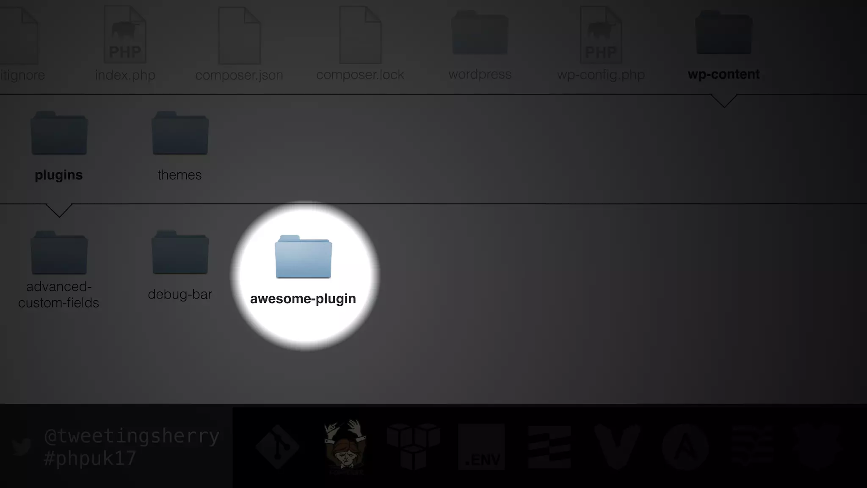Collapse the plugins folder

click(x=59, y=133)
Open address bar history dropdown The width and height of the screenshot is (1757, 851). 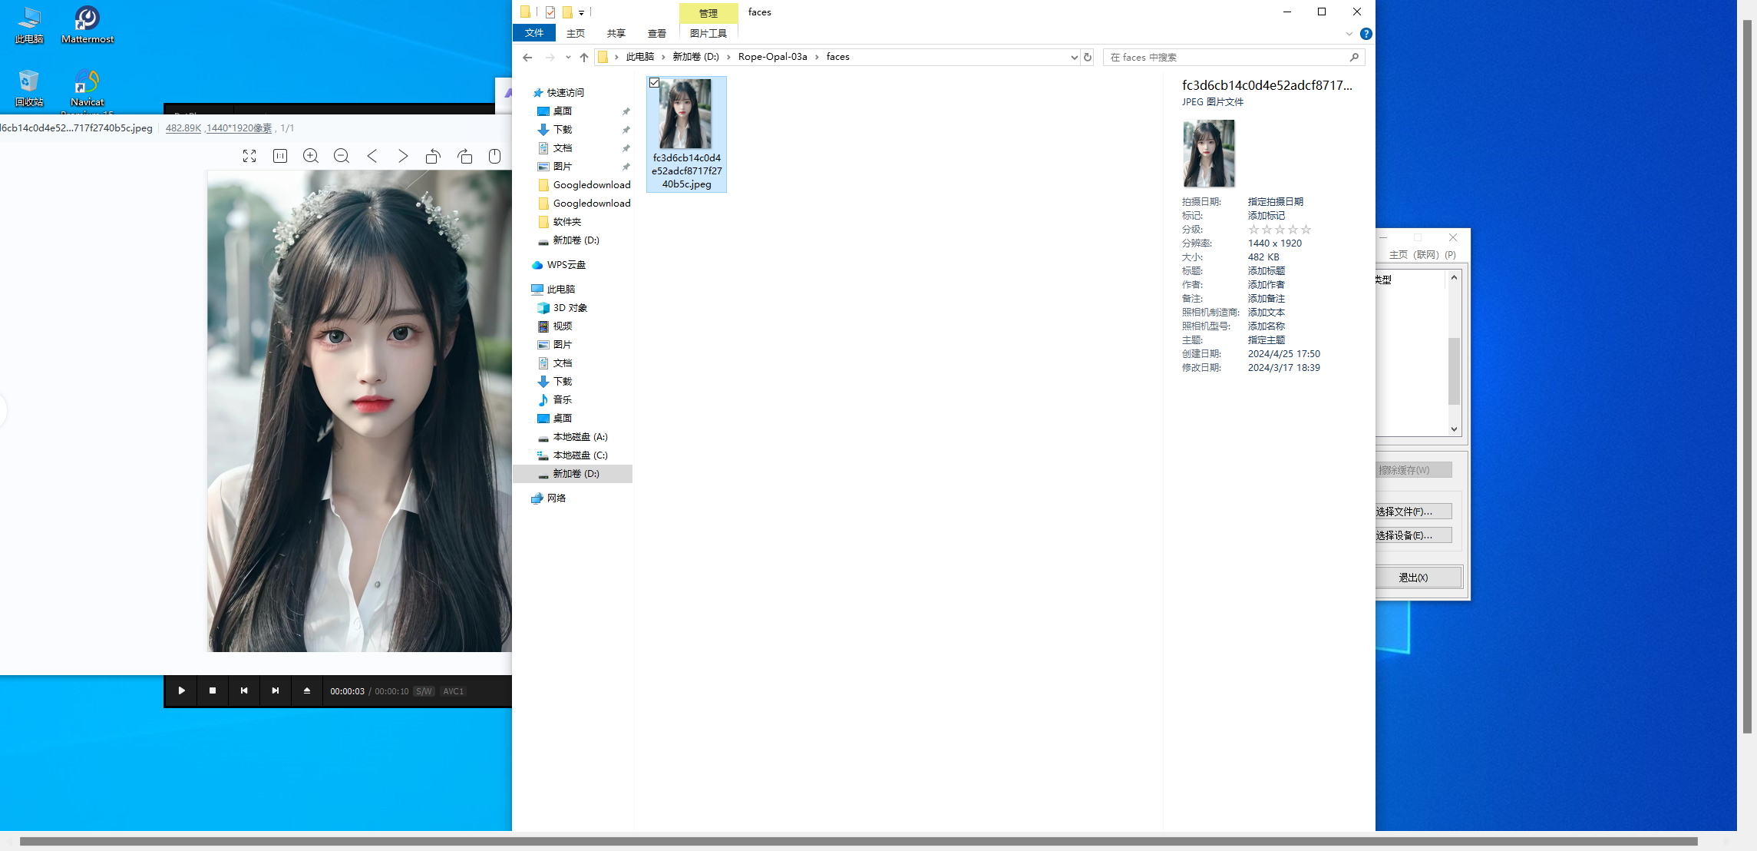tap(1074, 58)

--

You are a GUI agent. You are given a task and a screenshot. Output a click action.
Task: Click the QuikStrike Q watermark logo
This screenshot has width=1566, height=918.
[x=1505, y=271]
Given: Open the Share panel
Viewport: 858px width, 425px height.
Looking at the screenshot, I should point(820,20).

### PROBLEM TO SOLVE
From the material above, retype precisely the lines between the line holding "You are a GUI" and the line holding "Given: Open the Share panel", inclusive, and nothing beyond them.

### TASK RESULT
You are a GUI agent. You are given a task and a screenshot. Output a click action.
Task: Click the QuikStrike Q watermark logo
This screenshot has width=1566, height=918.
[x=1505, y=271]
Given: Open the Share panel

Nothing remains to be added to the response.